START AVAILABLE RECORDS

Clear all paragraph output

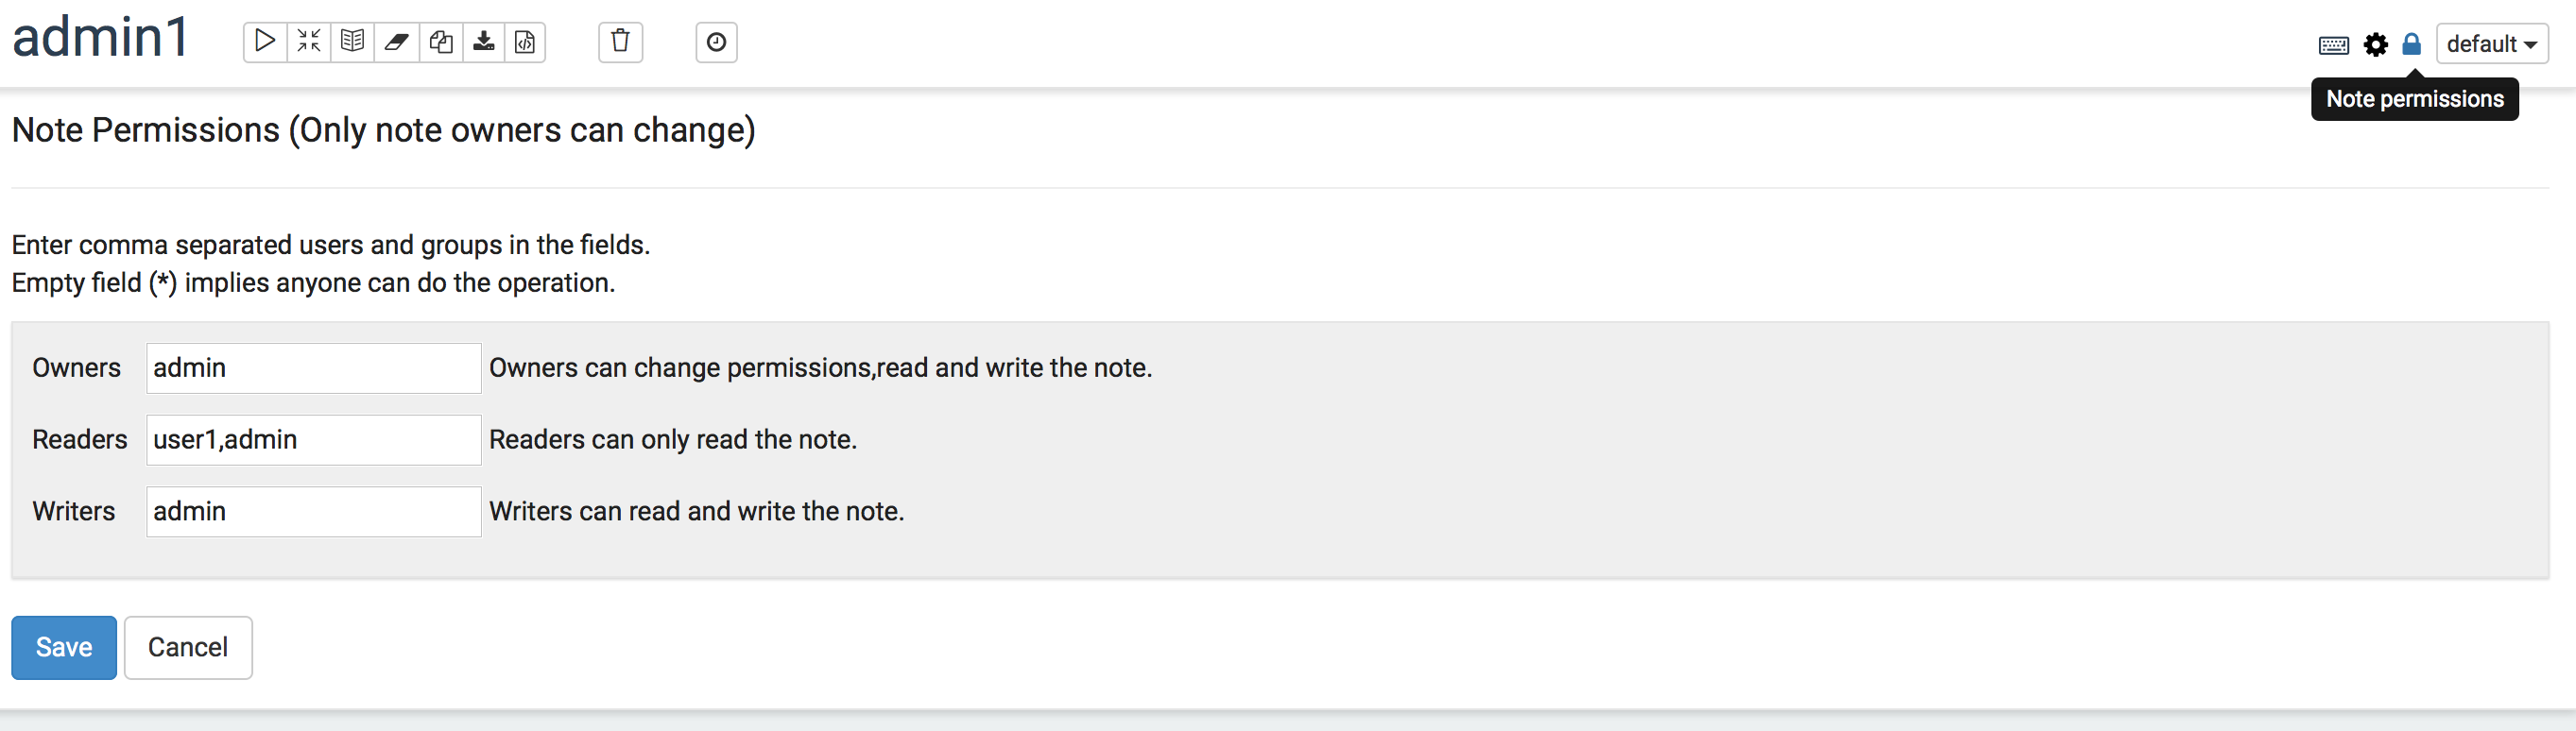click(396, 42)
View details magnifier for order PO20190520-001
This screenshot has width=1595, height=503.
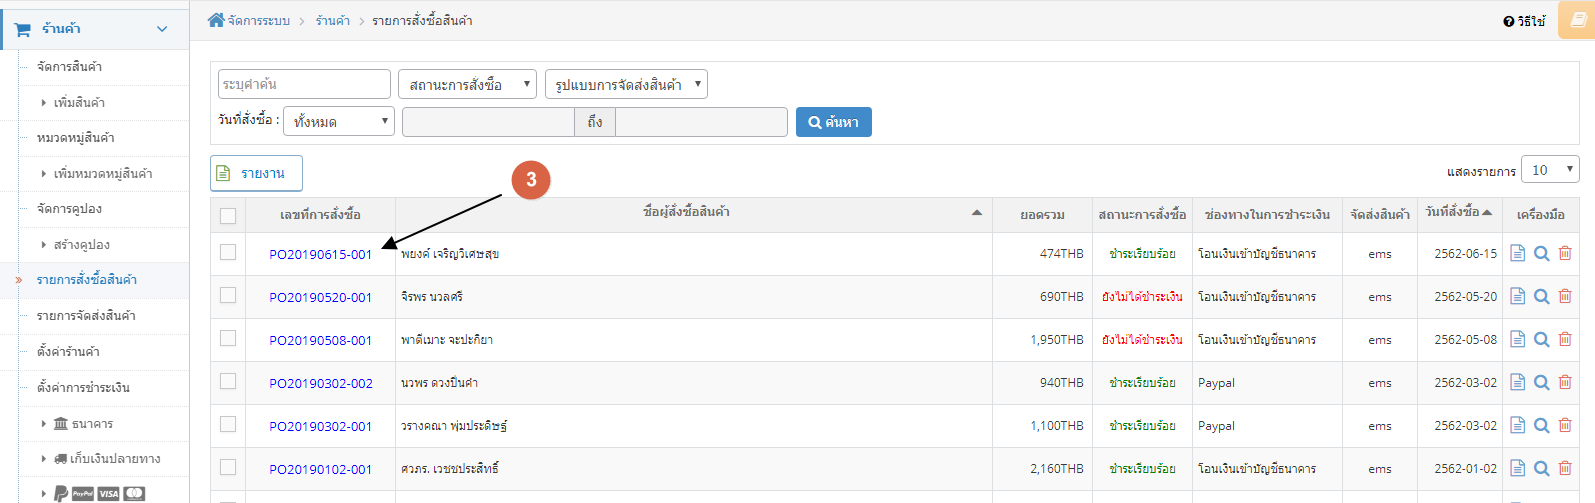click(1542, 297)
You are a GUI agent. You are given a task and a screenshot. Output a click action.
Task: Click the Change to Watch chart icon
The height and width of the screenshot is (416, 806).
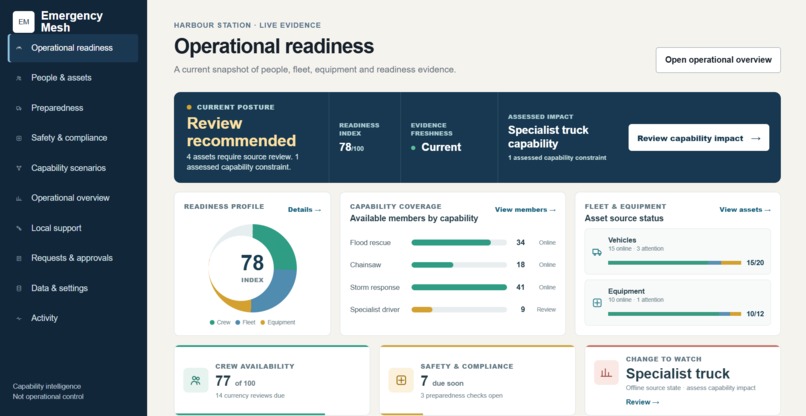tap(606, 373)
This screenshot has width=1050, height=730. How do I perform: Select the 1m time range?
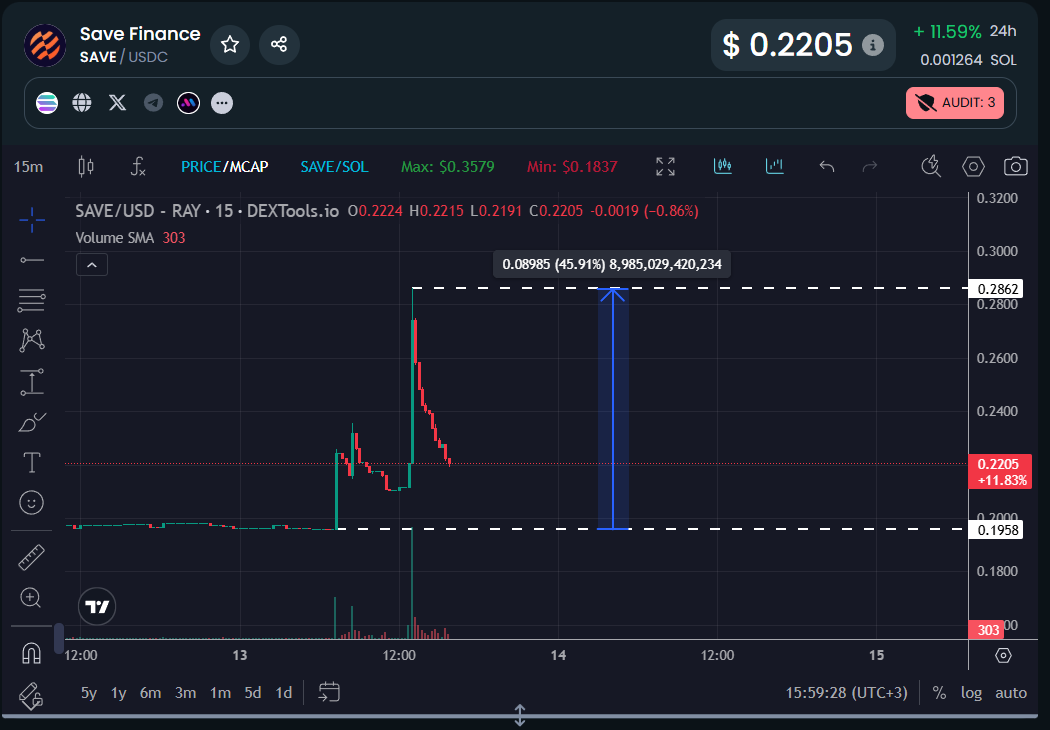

END AVAILABLE RECORDS

Your answer must be an exact repeat of all the records, minus the pictures.

Clear all paragraph output

click(396, 42)
View details magnifier for order PO20190520-001
This screenshot has width=1595, height=503.
click(1542, 297)
You are a GUI agent. You are given a task and a screenshot. Output a click action.
Task: Click the Change to Watch chart icon
The height and width of the screenshot is (416, 806).
tap(606, 373)
This screenshot has width=1050, height=730. How do I perform: Select the 1m time range?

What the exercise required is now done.